**WHAT IS ASKED**
Reproduce word for word everything from the row containing "Open the DeepSeek-V3" down to the final row below, with both of those rows included.
══ EXERCISE INPUT
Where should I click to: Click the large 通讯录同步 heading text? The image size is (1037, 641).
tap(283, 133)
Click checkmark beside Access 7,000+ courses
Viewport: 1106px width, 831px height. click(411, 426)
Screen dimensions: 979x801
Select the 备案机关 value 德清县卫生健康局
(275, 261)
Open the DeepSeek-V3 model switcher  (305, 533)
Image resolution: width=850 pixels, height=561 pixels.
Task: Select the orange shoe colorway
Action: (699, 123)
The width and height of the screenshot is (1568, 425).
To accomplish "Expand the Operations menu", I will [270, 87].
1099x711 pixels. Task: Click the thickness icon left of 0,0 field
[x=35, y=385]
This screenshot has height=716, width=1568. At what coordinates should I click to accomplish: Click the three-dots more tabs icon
════
**REPLY TO THE EXERCISE**
Open the DeepSeek-V3 model switcher  (305, 533)
Image resolution: width=850 pixels, height=561 pixels.
Task: Select the orange shoe colorway
Action: (699, 123)
The width and height of the screenshot is (1568, 425).
To accomplish "Expand the Operations menu", I will [270, 87].
1099x711 pixels. Task: Click the thickness icon left of 0,0 field
[x=35, y=385]
This screenshot has height=716, width=1568. At what coordinates should I click to accomplish: Click the three-dots more tabs icon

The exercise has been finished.